Therapeutic antibody drugs are some of the most difficult and expensive drugs to develop but, at the same time, they may be the only drugs which can cure or substantially extend the life of patients with fatal or debilitating diseases. Payoffs to a drug company for a successful therapeutic antibody can be huge, with the yearly patient costs for treatment often being in hundreds of thousands of dollars.
In recent years, patent ineligibility issues under 35 USC §101 with regard to antibody inventions have grown significantly. In the US, laws of natural products, natural phenomenon, and abstract ideas are not patent-eligible. This article will explore whether antibody products and antibody diagnostic methods are patent-eligible.
Legal standard on patent eligibility
In 2012, in Mayo v Prometheus, the Supreme Court held that a method claim concerning optimising therapeutic efficacy for treatment of an immune-mediated gastrointestinal disorder was not patent-eligible. The Supreme Court concluded that the correlation between the toxicity and effectiveness of the drug and the amount of drug was a natural law. Thus, the invention was directed to patent-ineligible subject matter. This case came as a shock to many in the IP and pharma worlds, since these claims had been considered patentable for many years.
The next year, in Association for Molecular Pathology v Myriad, the Supreme Court held that a claim that encompassed naturally occurring DNA could not be rendered patentable merely by adding the word “isolated” to the claim. The court also clarified that cDNA (which is not a naturally occurring form of DNA) was patent-eligible.
Immediately after these decisions, significant uncertainty regarding the proper application of the new heightened standards of patent-eligible subject matter to different antibody fact patterns led to significant disparity between examiners at the US Patent and Trademark Office (USPTO) with regard to patent eligibility of antibody claims. The USPTO issued “Patent Eligibility Guidance” in 2014, 2015 and 2016 to attempt to standardise examination across the examining corps and to provide clarity on the USPTO position.
According to the USPTO, when deciding whether a claim is patent-eligible, at step 1 an applicant asks whether the claim is directed to a process, machine, manufacture or composition. If yes, the applicant proceeds to the next step. If not, the claim is patent-ineligible. In the next step, step 2A, the applicant asks if the claim is directed to a law of nature, natural phenomenon, or abstract idea. If not, then the claim is eligible. If yes, the applicant proceeds to step 2B, and asks whether the claim recites additional elements which amount to significantly more than the judicial exception. The process flow chart is displayed in Figure 1 (see page 56).
Following the USPTO guidance, a critical question is step 2A: is the claimed invention directed to a law of nature or natural phenomenon? A nature-based product is not “directed to” a law of nature or a natural phenomenon if it has markedly different characteristics.

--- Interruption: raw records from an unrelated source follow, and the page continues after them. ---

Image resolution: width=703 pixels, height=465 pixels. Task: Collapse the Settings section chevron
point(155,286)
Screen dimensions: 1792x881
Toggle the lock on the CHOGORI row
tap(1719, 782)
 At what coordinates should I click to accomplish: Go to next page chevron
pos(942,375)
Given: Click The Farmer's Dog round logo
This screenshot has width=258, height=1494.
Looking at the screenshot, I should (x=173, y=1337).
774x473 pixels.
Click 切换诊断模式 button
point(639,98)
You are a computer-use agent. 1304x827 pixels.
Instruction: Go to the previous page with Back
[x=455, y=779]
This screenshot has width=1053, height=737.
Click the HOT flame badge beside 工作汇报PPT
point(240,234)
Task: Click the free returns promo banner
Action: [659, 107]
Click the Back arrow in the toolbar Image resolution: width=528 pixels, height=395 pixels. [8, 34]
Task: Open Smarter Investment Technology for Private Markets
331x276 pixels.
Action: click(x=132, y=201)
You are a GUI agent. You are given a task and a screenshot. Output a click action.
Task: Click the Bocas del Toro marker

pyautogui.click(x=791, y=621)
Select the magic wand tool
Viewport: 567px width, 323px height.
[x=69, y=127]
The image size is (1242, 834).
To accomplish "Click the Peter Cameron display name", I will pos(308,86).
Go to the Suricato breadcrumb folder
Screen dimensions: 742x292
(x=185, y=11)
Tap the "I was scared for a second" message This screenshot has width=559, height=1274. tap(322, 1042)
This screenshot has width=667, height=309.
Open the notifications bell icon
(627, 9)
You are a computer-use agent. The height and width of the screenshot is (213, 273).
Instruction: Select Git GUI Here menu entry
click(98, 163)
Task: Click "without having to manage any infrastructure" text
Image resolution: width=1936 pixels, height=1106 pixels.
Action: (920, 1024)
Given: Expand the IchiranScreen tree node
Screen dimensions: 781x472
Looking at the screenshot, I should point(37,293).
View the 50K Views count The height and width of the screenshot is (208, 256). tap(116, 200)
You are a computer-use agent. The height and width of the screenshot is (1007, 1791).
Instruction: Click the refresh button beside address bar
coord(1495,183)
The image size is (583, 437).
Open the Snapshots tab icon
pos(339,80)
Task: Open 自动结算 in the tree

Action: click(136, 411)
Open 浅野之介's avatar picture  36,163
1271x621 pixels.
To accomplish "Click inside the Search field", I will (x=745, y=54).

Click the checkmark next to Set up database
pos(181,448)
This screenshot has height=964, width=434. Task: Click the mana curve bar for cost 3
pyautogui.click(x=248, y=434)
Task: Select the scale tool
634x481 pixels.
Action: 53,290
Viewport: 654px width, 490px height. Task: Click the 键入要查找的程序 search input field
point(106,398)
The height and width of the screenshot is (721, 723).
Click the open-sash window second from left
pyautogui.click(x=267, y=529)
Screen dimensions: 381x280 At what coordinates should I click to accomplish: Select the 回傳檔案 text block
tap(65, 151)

As to markedly different characteristics, three points should be kept in mind: 1) the markedly different characteristics analysis should be applied to a combination, rather than component parts; 2) the characteristics are compared to the component in its natural state; and 3) markedly different characteristics can be expressed as product structure, function, or other properties.
At this point in time, it is generally accepted that a claim directed broadly to a new “purified or isolated human antibody” is not patent-eligible, if humans had previously been exposed to the antigen to which the new antibody binds. There are simply no structural or functional differences from the antibody previously existing in humans. This conclusion is a logical extension of the Myriad case, which held that a claim to an “isolated” natural product is not patent-eligible (see 2014 USPTO Nature Based Product Examples, Example 8, Claim 1).
However, what if the sequence of the claimed antibody is specified in the patent claim? Strictly speaking, an old antibody does not become patent-eligible just because it was isolated and characterised to determine its sequence. But, technically, the burden on showing that the sequence occurs naturally is on the challenging party.
It is not typically possible for a patent challenger to show an exact antibody sequence previously existed in humans. Thus, presenting amino acid sequence information in a patent claim may present an insurmountable hurdle for a patent challenger to prove that the claim encompasses natural, pre-existing antibodies.
Another situation surrounds chimeric antibodies. If the antibody is “chimeric” (usually part human and part mouse), the antibody is not a natural product, and is patent-eligible.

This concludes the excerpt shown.